§ **Entries provided**:
^^^^^^^^^^^^^^^^
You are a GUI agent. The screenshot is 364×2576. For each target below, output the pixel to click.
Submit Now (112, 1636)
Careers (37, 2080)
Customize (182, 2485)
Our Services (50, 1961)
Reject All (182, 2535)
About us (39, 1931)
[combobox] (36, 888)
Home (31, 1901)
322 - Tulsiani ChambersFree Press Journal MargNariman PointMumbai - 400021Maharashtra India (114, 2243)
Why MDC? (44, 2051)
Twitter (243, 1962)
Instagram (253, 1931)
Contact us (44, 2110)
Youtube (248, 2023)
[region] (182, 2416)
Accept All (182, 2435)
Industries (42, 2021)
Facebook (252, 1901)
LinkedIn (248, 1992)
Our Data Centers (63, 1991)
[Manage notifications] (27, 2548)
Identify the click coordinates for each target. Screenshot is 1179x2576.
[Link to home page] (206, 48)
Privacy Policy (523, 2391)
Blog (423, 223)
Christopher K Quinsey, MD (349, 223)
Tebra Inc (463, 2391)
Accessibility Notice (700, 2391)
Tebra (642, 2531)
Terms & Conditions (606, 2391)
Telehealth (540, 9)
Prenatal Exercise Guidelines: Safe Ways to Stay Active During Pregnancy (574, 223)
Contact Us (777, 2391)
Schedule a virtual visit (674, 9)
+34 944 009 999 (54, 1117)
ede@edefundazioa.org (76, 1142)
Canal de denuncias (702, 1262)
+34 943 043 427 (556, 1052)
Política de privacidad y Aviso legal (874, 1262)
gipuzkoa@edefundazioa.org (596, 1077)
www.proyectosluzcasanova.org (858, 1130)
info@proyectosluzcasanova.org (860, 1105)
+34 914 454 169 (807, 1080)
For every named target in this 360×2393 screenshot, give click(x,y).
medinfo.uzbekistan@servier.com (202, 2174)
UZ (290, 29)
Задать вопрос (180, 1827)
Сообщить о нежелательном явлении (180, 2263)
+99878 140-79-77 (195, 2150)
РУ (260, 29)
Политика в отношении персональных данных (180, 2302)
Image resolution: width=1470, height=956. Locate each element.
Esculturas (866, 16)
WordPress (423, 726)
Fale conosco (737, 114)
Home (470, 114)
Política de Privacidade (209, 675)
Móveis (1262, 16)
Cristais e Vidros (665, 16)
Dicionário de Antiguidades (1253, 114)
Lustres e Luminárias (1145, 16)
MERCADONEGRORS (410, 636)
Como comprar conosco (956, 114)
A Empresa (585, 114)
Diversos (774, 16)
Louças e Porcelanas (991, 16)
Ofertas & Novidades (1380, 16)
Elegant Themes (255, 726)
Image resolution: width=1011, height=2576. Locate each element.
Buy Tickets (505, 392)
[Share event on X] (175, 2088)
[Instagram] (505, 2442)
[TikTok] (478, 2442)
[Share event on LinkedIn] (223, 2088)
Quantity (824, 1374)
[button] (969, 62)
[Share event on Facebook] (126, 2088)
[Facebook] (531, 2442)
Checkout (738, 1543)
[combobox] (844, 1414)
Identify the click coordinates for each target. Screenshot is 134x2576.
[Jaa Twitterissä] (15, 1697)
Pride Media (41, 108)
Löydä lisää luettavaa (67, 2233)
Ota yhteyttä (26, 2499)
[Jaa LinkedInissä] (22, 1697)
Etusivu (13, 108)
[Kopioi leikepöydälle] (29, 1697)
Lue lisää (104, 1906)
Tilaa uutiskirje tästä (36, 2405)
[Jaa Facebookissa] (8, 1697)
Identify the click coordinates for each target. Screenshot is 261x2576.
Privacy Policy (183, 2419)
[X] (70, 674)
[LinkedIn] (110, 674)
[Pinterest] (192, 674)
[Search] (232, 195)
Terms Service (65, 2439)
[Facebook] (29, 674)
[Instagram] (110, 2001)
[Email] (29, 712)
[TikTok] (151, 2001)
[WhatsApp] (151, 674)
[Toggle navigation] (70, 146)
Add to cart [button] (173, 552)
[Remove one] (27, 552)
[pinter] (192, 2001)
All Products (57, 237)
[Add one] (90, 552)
^^^^^^^^^^^^^^^^
§ **What to work on**:
Repeat, word for word, the lines from the opening of the material through the line containing "Сообщить о нежелательном явлении (180, 2263)".

§ **Task solution**:
You are a GUI agent. The screenshot is 364×2576. For each target below, output the pixel to click.
Submit Now (112, 1636)
Careers (37, 2080)
Customize (182, 2485)
Our Services (50, 1961)
Reject All (182, 2535)
About us (39, 1931)
[combobox] (36, 888)
Home (31, 1901)
322 - Tulsiani ChambersFree Press Journal MargNariman PointMumbai - 400021Maharashtra India (114, 2243)
Why MDC? (44, 2051)
Twitter (243, 1962)
Instagram (253, 1931)
Contact us (44, 2110)
Youtube (248, 2023)
[region] (182, 2416)
Accept All (182, 2435)
Industries (42, 2021)
Facebook (252, 1901)
LinkedIn (248, 1992)
Our Data Centers (63, 1991)
[Manage notifications] (27, 2548)
Identify the click coordinates for each target. Screenshot is 1179x2576.
[Link to home page] (206, 48)
Privacy Policy (523, 2391)
Blog (423, 223)
Christopher K Quinsey, MD (349, 223)
Tebra Inc (463, 2391)
Accessibility Notice (700, 2391)
Tebra (642, 2531)
Terms & Conditions (606, 2391)
Telehealth (540, 9)
Prenatal Exercise Guidelines: Safe Ways to Stay Active During Pregnancy (574, 223)
Contact Us (777, 2391)
Schedule a virtual visit (674, 9)
+34 944 009 999 (54, 1117)
ede@edefundazioa.org (76, 1142)
Canal de denuncias (702, 1262)
+34 943 043 427 (556, 1052)
Política de privacidad y Aviso legal (874, 1262)
gipuzkoa@edefundazioa.org (596, 1077)
www.proyectosluzcasanova.org (858, 1130)
info@proyectosluzcasanova.org (860, 1105)
+34 914 454 169 (807, 1080)
For every named target in this 360×2393 screenshot, give click(x,y).
medinfo.uzbekistan@servier.com (202, 2174)
UZ (290, 29)
Задать вопрос (180, 1827)
Сообщить о нежелательном явлении (180, 2263)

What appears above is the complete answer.